Another electric field question

[cros0]

The first part of the above image is the question from the text, and below that is information from the solutions manual. I understand why we broke the components up into the x and y, I understand how we triangulated the distance between the center of our coordinate system and the charge to get a/sqrt(2). What I don't understand why we are multiplying by the cos45 in both x and y. Anyone have any ideas?

 

[gneill]

Hi cros0. Please remember to use the formatting template provided in the edit window when you create a homework help request. This is in the PF rules.

Did you sketch in the electric field vectors that each charge produces at the center of the square? What directions do they lie along? How do those directions compare to the implied x and y axes directions?

 

[cros0]

Hi cros0. Please remember to use the formatting template provided in the edit window when you create a homework help request. This is in the PF rules.
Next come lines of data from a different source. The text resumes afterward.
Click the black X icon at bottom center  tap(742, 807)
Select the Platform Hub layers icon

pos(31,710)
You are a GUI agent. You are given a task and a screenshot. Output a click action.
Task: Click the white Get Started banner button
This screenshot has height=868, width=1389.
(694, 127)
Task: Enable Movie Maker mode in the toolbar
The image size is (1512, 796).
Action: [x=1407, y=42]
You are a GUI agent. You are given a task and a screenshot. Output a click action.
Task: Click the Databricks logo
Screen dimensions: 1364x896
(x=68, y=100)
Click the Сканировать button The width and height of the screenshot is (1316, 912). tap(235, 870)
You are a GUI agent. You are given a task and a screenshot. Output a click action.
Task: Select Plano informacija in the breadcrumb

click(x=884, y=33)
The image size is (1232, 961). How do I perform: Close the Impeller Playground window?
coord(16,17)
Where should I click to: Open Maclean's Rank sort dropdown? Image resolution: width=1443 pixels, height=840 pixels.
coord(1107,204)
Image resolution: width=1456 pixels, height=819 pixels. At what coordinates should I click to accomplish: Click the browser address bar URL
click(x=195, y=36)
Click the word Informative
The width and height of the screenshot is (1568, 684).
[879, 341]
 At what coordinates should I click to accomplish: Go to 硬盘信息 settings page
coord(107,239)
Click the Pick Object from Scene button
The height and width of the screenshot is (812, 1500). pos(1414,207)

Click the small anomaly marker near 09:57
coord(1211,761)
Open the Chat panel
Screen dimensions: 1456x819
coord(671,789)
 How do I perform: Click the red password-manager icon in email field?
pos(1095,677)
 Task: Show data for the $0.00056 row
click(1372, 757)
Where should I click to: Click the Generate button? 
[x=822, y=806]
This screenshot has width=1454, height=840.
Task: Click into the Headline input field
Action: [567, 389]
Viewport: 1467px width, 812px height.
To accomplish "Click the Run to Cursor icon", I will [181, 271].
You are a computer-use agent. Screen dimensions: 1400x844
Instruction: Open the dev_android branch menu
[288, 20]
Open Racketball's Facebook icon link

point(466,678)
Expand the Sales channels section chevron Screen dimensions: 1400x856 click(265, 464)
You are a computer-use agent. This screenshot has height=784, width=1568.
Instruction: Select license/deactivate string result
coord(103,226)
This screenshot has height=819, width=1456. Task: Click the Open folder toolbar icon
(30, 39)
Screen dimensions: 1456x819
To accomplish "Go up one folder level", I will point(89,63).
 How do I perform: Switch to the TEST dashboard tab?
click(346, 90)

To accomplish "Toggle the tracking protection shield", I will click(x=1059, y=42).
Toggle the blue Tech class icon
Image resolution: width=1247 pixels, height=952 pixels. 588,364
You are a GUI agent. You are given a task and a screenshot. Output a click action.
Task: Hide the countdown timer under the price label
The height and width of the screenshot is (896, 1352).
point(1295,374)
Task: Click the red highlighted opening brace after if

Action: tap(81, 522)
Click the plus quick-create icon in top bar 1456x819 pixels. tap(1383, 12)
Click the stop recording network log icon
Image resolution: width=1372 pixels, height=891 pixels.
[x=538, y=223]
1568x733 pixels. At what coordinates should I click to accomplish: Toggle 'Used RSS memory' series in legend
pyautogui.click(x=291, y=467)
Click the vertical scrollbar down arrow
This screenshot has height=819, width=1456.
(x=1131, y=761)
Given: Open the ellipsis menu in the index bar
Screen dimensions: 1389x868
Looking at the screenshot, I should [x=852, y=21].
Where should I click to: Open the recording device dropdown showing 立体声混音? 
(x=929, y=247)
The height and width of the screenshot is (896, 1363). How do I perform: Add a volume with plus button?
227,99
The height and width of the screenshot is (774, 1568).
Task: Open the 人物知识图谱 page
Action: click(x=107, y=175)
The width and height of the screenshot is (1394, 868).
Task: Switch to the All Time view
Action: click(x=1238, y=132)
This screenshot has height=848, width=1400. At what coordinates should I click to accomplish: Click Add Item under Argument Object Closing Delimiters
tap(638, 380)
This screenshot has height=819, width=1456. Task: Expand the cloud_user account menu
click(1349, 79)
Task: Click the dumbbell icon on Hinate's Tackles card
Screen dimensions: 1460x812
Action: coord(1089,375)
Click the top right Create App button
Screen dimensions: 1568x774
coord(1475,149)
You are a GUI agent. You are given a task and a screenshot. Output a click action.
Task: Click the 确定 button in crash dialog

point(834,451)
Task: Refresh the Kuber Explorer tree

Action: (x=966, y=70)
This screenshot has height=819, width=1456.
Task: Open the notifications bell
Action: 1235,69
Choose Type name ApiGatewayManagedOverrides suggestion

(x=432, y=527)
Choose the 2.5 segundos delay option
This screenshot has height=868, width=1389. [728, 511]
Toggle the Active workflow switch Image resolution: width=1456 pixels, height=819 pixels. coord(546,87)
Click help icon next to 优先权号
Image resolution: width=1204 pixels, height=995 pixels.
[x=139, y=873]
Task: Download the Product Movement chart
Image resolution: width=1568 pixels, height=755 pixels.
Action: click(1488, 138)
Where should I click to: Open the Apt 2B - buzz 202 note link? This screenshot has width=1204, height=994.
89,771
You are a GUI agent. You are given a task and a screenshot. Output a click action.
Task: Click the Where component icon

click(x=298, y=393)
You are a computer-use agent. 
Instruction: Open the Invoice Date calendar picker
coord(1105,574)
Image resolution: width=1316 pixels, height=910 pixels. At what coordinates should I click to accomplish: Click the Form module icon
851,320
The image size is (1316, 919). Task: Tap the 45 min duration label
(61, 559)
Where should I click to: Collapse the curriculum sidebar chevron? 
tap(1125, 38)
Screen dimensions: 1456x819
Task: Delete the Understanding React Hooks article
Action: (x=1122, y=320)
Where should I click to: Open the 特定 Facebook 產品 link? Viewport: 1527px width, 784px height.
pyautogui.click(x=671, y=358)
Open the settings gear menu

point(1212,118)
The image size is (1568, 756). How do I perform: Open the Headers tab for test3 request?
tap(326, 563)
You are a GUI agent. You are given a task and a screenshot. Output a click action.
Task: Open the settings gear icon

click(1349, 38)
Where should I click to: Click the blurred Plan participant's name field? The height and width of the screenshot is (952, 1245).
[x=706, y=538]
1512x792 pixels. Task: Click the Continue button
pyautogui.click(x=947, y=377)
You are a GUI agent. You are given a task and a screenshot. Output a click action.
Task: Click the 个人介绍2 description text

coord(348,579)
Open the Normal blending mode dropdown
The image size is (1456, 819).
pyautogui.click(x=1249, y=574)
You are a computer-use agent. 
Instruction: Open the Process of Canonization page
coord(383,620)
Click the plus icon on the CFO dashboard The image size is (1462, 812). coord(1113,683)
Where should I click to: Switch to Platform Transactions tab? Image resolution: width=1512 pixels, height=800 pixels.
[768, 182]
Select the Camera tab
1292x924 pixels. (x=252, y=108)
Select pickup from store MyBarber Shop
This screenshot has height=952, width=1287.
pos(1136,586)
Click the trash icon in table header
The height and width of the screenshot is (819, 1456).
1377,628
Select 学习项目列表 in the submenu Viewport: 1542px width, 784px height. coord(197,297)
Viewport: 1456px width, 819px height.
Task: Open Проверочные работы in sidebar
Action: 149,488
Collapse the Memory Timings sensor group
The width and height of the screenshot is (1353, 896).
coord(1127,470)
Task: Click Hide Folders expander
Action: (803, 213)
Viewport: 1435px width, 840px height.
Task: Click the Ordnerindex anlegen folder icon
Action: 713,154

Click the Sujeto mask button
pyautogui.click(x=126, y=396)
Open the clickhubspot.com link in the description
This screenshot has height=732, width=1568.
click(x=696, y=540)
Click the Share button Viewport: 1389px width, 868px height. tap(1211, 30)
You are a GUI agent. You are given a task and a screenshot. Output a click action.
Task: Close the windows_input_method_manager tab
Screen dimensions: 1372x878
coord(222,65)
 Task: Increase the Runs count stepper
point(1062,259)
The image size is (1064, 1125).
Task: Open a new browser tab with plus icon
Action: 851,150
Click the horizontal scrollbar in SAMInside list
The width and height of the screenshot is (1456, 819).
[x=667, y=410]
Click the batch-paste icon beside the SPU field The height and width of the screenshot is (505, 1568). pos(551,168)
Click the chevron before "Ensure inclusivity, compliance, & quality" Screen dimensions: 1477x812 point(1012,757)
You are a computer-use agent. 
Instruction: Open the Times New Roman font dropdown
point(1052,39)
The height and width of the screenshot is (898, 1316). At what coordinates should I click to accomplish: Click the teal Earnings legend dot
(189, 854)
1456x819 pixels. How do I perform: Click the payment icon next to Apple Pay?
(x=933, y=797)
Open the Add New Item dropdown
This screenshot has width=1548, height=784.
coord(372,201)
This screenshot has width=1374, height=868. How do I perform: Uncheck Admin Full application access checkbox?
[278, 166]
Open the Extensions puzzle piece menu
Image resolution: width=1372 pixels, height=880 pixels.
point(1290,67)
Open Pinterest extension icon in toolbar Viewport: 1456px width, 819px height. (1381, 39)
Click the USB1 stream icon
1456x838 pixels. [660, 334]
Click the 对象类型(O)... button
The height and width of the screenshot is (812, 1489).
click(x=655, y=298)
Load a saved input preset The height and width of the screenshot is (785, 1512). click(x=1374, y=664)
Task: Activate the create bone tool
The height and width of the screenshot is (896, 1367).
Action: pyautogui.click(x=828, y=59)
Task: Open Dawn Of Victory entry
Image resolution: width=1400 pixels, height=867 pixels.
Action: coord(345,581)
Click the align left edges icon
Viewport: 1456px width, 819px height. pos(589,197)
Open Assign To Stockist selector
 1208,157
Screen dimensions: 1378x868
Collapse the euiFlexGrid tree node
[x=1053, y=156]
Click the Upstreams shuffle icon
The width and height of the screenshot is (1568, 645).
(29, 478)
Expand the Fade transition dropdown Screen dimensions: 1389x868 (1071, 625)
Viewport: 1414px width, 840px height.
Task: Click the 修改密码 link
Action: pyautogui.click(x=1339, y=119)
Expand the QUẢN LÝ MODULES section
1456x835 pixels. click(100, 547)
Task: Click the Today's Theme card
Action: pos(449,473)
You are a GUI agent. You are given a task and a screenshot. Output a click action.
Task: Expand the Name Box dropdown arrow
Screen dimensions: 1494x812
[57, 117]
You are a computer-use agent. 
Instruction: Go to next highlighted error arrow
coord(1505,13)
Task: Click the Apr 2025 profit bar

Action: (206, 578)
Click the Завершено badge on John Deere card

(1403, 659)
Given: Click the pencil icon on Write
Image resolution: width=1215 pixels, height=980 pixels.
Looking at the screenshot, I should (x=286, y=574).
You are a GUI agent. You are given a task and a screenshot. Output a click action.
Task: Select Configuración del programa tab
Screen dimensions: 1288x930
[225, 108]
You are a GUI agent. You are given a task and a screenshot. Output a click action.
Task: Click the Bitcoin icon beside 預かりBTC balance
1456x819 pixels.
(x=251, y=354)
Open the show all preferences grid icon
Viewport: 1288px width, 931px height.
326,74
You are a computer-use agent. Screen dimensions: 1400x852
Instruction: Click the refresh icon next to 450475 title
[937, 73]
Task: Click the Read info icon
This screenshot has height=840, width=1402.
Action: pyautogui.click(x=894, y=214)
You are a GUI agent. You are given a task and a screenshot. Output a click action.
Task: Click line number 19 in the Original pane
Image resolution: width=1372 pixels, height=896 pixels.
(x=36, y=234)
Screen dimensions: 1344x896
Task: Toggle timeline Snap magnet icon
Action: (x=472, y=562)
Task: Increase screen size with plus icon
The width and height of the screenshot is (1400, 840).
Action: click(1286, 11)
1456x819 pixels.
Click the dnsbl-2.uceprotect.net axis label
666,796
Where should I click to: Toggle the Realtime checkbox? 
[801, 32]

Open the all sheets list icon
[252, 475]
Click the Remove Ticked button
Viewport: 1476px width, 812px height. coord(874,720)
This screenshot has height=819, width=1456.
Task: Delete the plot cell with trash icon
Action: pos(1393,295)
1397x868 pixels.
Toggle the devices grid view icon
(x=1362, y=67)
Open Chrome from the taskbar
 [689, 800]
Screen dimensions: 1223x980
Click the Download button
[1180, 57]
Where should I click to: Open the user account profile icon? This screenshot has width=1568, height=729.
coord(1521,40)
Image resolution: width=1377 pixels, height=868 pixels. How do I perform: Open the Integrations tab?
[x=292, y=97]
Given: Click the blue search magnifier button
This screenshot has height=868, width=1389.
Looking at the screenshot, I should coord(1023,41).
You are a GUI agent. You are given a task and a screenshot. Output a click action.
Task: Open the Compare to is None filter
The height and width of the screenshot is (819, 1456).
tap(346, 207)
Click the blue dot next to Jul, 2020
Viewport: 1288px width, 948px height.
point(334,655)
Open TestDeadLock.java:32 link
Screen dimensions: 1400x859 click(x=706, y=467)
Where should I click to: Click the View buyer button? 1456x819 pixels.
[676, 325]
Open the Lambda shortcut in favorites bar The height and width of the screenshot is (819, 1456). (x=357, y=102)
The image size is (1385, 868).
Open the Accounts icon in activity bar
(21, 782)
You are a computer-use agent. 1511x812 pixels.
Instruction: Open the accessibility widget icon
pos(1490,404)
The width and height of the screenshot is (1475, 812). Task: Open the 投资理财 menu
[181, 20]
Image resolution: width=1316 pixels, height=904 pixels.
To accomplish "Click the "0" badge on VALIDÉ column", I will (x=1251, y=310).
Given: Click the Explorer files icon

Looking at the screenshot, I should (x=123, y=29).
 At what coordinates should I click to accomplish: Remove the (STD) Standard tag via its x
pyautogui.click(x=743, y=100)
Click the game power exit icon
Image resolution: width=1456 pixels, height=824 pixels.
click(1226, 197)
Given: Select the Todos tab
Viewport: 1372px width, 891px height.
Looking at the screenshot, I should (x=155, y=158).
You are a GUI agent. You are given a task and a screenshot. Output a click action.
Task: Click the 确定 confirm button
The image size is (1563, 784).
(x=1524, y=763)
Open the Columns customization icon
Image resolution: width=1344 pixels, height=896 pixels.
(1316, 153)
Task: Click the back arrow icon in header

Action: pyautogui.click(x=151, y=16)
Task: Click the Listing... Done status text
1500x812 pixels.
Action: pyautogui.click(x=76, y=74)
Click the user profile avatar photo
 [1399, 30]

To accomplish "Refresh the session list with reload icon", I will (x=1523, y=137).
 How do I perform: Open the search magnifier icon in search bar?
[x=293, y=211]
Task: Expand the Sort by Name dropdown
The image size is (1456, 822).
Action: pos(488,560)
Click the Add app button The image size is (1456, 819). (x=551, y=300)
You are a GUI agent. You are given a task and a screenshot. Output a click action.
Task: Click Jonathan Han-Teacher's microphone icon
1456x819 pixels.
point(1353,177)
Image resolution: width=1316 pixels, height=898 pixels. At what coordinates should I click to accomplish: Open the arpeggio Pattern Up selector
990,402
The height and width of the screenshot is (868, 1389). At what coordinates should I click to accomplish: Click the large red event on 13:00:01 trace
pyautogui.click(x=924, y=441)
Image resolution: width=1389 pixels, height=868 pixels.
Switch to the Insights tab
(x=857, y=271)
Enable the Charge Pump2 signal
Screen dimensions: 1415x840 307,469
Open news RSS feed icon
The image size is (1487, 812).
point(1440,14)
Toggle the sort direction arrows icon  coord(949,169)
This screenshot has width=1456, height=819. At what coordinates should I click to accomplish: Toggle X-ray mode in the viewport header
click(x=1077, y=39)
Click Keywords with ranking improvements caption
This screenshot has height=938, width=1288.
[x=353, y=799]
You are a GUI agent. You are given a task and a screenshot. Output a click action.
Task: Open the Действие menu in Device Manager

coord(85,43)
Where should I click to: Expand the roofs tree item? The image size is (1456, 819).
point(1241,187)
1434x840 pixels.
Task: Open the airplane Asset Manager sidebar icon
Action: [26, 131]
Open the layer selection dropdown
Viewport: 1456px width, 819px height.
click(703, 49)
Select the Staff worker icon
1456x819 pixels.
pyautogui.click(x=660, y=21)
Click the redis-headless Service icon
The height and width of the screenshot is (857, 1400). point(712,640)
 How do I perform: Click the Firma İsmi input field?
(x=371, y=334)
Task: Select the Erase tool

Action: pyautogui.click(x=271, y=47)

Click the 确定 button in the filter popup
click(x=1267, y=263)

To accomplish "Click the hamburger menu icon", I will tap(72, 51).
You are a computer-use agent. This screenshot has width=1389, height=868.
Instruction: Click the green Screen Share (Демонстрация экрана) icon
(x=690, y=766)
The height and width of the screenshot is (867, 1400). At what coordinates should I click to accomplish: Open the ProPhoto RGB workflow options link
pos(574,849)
Did you sketch in the electric field vectors that each charge produces at the center of the square? What directions do they lie along? How do those directions compare to the implied x and y axes directions?

Hello and thanks for the response. I did not understand that we had to deal with vectors in this problem. I have reviewed the text and I understand now. Finding the magnitude of the vectors of both x and y components is going to require multiplying by cos45 or cos(-45) which will give the same answer. I am going to have to go over the previous chapter again because I think I missed this point.

 

[gneill]

Hello and thanks for the response. I did not understand that we had to deal with vectors in this problem. I have reviewed the text and I understand now. Finding the magnitude of the vectors of both x and y components is going to require multiplying by cos45 or cos(-45) which will give the same answer. I am going to have to go over the previous chapter again because I think I missed this point.

Yup. You need to break the individual vectors into their components in some assumed coordinate system in order to add together their individual contributions. Essentially this is an exercise in vector addition.